Bron: CBS tot en met oktober 2020, raming november - december 2020 door WUR en CBS.

5. Aantal toegekende vouchers voor bedrijfsadviezen

Deze indicator toont het aantal toegekende vouchers voor bedrijfsadviezen aan boeren en tuinders over bedrijfsspecifieke vragen en behoeften gericht op aandachtsgebieden binnen de kringlooplandbouw en duurzaam en klimaatbestendig ondernemen met tot doel om te komen tot bedrijfsaanpassingen in de eigen landbouwpraktijk. Voorbeelden van aandachtsgebieden zijn ondermeer stikstofreductie, precisielandbouw, weerbare teelten, duurzaam bodembeheer, biodiversiteit, persoonlijke ontwikkeling van de ondernemer en de verduurzaming van zijn bedrijf, Boeren en tuinders die een voucher hebben toegekend gekregen ontvangen een bedrijfsadvies op maat door een onafhankelijke erkende bedrijfsadviseur.

6. Verhouding duurzame / totale investeringen

Deze indicator drukt het bedrag aan duurzame investeringen uit ten opzichte van het bedrag van de totale investeringen in de landbouw.

7. Percentage innoverende agrarische bedrijven

Dit geeft het percentage van de bedrijven weer dat product- of procesinnovaties heeft doorgevoerd. Het gaat hierbij zowel om bedrijven die als eerste bedrijf iets nieuws hebben doorgevoerd als om innovatieve volgers (vroege volgers).

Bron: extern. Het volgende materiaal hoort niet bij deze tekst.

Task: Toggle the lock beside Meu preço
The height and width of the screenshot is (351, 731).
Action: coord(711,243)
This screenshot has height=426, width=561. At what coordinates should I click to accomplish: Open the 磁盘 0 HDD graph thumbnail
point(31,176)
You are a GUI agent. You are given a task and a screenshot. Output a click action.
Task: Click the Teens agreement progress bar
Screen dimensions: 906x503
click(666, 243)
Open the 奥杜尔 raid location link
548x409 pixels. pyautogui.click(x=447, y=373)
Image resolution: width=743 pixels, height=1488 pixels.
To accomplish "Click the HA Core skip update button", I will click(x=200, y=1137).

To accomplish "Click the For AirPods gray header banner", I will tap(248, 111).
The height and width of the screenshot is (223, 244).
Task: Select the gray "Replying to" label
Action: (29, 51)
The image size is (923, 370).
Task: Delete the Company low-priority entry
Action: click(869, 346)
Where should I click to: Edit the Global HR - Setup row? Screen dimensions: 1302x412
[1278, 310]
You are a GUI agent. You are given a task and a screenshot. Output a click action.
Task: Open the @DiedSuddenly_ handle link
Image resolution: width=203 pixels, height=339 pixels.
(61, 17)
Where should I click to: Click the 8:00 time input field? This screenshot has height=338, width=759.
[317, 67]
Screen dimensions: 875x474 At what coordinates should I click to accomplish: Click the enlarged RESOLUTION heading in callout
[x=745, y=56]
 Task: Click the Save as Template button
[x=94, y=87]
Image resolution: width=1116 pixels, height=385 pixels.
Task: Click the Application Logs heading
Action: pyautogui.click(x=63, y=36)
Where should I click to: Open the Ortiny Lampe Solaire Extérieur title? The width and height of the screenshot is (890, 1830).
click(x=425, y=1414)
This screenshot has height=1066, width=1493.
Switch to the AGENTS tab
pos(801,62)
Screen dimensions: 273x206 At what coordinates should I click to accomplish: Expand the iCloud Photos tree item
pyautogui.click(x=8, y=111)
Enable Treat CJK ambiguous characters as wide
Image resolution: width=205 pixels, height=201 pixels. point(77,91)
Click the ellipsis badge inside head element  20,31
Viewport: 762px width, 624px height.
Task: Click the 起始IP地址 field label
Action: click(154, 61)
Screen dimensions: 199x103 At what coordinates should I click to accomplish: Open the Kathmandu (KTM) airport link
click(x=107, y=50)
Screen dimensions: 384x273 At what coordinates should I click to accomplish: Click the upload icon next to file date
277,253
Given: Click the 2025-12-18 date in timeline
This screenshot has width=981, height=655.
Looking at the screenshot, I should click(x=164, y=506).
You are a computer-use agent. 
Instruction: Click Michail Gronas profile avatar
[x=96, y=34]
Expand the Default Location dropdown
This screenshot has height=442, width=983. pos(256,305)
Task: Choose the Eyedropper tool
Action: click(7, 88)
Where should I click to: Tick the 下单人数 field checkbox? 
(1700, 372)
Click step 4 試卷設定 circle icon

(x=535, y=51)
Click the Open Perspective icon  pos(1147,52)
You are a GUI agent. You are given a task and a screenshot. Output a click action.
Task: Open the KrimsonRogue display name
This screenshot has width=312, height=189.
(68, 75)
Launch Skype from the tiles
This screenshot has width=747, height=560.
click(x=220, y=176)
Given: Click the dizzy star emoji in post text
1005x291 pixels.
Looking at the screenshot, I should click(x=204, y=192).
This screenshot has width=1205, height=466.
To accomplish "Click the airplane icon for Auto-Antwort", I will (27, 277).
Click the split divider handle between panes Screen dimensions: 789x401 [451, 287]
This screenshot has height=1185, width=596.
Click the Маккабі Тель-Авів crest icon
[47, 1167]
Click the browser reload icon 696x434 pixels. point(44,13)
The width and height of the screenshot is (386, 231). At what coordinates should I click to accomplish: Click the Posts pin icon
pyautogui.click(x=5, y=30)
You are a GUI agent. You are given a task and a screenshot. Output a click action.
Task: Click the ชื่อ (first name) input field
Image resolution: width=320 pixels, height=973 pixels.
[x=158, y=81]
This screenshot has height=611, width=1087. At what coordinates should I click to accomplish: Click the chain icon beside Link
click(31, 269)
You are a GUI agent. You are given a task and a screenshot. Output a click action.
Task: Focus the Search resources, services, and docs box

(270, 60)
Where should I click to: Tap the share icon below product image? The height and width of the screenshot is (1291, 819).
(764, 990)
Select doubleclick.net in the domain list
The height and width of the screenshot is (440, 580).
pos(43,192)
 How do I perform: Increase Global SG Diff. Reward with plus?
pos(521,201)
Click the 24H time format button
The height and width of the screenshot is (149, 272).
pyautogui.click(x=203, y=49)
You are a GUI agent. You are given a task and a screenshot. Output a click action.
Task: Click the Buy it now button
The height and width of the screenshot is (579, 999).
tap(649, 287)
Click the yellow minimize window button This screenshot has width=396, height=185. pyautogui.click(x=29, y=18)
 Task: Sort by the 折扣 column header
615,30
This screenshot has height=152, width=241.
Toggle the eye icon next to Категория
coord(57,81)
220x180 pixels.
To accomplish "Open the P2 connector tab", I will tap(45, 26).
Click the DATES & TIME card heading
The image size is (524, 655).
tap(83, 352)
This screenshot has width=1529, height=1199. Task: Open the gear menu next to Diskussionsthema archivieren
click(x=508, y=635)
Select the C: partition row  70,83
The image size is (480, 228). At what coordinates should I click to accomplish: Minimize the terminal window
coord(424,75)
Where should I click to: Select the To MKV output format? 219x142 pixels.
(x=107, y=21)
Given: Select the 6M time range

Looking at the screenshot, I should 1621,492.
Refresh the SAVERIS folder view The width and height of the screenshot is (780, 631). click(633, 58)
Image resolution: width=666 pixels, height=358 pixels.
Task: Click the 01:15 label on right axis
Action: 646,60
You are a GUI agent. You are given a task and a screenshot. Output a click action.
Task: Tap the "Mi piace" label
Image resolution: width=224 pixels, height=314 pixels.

8. Impact Missiegedreven innovaties voor landbouw, water, voedsel

Voor effectmonitoring en -evaluatie van de impact van missiegedreven innovaties voor landbouw, water en voedsel geldt een ingroeimodel. Immers, de missiegedreven innovaties zijn pas in 2020 goed van start gegaan. Zeker kan de impact nu nog niet bepaald worden, wel de input. Deze wordt aan de hand van een aantal core-kpi’s gemeten zoals type partners, hun financiële inbreng, de verhouding tussen publieke en private financiering en de koppeling aan maatschappelijke opgaven of sleuteltechnologieën. Deze informatie zal per brief in oktober 2021 aan de Tweede Kamer worden gemeld. In een volgende fase kunnen tussenresultaten gemeld worden zoals de Technology Readiness Levels (TRL’s) die iets zeggen over de rijpheid van innovaties, aantal succesvol afgeronde projecten, aantal publicaties, aantal prototypen, aantal patenten, aantal demonstrators, de spin-of en spin-out en het aantal vernieuwde producten, processen end diensten dat op de markt is gebracht. In een laatste fase is op basis van deze informatie in kwalitatieve zin iets te zeggen over de totale impact van de missiegedreven innovaties.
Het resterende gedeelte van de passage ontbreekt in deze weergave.